What you will do
Nothing past the line containing "Given: Click the" belongs in the output. Copy exactly every line of the data below from the first up to and including it.
BEGIN Input data
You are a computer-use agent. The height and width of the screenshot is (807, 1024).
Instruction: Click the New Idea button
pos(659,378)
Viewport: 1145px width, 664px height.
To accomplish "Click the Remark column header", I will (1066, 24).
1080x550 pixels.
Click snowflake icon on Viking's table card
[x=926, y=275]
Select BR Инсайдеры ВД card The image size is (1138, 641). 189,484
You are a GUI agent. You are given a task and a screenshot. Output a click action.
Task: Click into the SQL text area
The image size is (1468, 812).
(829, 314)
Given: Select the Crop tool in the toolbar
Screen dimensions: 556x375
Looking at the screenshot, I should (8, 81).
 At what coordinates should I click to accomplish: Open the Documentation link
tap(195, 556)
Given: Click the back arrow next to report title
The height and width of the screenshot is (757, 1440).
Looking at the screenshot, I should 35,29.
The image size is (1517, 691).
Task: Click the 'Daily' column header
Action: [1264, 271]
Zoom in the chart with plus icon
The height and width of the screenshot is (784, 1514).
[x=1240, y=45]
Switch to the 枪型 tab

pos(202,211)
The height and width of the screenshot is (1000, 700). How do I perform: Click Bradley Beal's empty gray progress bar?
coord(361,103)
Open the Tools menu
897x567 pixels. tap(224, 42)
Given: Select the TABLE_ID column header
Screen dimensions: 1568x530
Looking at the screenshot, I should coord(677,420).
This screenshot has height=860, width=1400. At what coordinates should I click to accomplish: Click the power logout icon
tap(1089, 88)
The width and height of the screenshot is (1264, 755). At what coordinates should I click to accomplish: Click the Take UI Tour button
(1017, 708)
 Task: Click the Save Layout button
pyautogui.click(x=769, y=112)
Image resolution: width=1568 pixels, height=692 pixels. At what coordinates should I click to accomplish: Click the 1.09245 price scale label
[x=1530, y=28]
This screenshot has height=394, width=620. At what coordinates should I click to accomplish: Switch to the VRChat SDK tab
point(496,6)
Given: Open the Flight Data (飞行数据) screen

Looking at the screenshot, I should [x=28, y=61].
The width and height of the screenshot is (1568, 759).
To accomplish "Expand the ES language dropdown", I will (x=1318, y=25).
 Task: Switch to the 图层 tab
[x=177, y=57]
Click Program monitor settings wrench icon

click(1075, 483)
END Input data
Task response
You are a computer-use agent. The height and width of the screenshot is (807, 1024).
Instruction: Click the New Idea button
pos(659,378)
Viewport: 1145px width, 664px height.
To accomplish "Click the Remark column header", I will (1066, 24).
1080x550 pixels.
Click snowflake icon on Viking's table card
[x=926, y=275]
Select BR Инсайдеры ВД card The image size is (1138, 641). 189,484
You are a GUI agent. You are given a task and a screenshot. Output a click action.
Task: Click into the SQL text area
The image size is (1468, 812).
(829, 314)
Given: Select the Crop tool in the toolbar
Screen dimensions: 556x375
Looking at the screenshot, I should (8, 81).
 At what coordinates should I click to accomplish: Open the Documentation link
tap(195, 556)
Given: Click the back arrow next to report title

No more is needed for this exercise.